When we met Brian Pepin, founder and CEO of Rune we sensed that there was a fit with our approach at Moment. We spent the next two months figuring out what the company did and validating our initial instincts. The team is developing software to enable the development and delivery of the next wave of neuroscience therapeutics. Using Rune’s platform, researchers and physicians can analyze brain data for a single patient across time or many patients across research studies, treatment locations and academic centers. By enabling the use of data science technologies to analyze this data, Rune is transforming how researchers can use it, the same way Google changed how all of us develop insights — by making it dramatically easier to find organized information not volumes of data.
Neuromodulation devices are just the first of many sources of brain activity data that the platform is designed to work with — stay tuned to the Rune Labs blog to stay abreast of what’s coming next. Given the huge societal costs of brain-based conditions, the incentives to find better (or any in the case of some diseases) treatments is very high. It’s early days but the signs are promising that Rune managed data-sets and the insights generated from them will make a dramatic difference in many lives.

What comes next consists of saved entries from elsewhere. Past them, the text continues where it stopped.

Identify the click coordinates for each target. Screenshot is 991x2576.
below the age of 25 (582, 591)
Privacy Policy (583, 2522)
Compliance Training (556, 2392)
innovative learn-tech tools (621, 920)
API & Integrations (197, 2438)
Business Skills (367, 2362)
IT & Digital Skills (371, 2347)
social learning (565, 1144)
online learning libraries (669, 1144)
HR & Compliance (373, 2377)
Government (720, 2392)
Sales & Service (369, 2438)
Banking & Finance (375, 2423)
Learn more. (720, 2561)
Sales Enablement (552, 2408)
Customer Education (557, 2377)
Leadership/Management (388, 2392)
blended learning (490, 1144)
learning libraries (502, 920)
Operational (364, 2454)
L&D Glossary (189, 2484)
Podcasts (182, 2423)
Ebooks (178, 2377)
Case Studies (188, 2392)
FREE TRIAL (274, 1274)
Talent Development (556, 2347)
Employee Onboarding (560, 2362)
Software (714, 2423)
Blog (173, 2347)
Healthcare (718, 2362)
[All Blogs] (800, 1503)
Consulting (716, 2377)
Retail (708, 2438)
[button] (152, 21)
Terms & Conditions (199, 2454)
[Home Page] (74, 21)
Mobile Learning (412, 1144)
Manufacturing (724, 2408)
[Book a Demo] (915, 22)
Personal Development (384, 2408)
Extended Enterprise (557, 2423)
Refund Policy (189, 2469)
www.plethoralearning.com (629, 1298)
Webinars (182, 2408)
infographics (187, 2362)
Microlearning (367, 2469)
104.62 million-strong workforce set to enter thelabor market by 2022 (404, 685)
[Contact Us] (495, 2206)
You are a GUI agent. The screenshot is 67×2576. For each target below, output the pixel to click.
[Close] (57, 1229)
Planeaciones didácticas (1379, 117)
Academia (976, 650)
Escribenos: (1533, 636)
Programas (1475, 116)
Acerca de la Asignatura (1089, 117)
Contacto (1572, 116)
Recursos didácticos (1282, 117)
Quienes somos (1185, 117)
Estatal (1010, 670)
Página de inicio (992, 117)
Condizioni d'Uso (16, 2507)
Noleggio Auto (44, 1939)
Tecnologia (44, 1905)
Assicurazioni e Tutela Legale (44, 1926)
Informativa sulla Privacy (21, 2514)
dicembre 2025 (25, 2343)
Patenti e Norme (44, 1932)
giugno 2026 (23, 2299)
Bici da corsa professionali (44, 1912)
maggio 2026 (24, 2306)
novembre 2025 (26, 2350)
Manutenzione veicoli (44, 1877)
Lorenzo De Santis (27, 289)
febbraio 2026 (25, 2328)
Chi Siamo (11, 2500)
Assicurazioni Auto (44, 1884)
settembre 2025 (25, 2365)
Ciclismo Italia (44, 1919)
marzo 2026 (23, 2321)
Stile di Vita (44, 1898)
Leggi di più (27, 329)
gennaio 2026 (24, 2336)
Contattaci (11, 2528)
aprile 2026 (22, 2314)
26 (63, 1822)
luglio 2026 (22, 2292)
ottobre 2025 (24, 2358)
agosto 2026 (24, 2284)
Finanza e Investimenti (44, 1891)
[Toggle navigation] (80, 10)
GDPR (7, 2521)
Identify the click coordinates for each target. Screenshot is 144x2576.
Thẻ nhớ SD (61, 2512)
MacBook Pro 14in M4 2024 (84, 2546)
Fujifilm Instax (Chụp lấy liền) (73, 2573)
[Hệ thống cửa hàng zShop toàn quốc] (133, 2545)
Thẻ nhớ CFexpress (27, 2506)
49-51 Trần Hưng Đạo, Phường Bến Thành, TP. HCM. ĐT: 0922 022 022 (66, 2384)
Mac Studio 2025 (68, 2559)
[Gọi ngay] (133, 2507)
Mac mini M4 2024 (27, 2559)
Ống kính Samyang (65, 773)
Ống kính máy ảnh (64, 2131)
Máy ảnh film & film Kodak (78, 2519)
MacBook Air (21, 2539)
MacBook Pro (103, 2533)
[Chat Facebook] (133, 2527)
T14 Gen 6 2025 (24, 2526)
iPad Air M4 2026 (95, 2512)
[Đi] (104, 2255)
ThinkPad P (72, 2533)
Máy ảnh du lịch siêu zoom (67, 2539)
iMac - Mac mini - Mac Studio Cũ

When we are diving into due diligence on an investment at Moment, there is always a point at which we ask ourselves, why this team for this opportunity? What experience, insights and skills do they bring that are unique? We have been able to find some amazing entrepreneurs tackling some gnarly problems and believe that in each case the problem/team fit is compelling. Rune is unique in that its work is in a hugely complex, very poorly understood, area and could potentially impact every person on the planet. We could not have undertaken this journey without a great founder to guide the company. Brian has a unique background that has given him the academic and professional experiences to tackle this challenge. That combined with his leadership talent and ability to inspire the key constituents that make a startup, colleagues, customers and investors, has been essential to Rune’s success and we are honored to work with him.
So how does Rune fit with the Future of Work? Instrumenting a thing — equipping it with measuring instruments — is a big part of our Masters of the Machines theme within the Future of Work. The idea that everything everywhere will be digitally connected is commonplace now. We believe the opportunity in this era of ubiquitous connectivity is the data created and the value that can be unlocked with that data. What bigger opportunity for instrumentation is there than the human brain? The brain is barely understood because observing its function is so difficult. It is incredibly complex and powerful, the coordinating center of all sensation and intellectual and nervous activity. Mastering that machine will lead to a new understanding of, and ability to interact with, the most important organ in our bodies. That will change how humans live, work and play and what could be more Future of Work than that?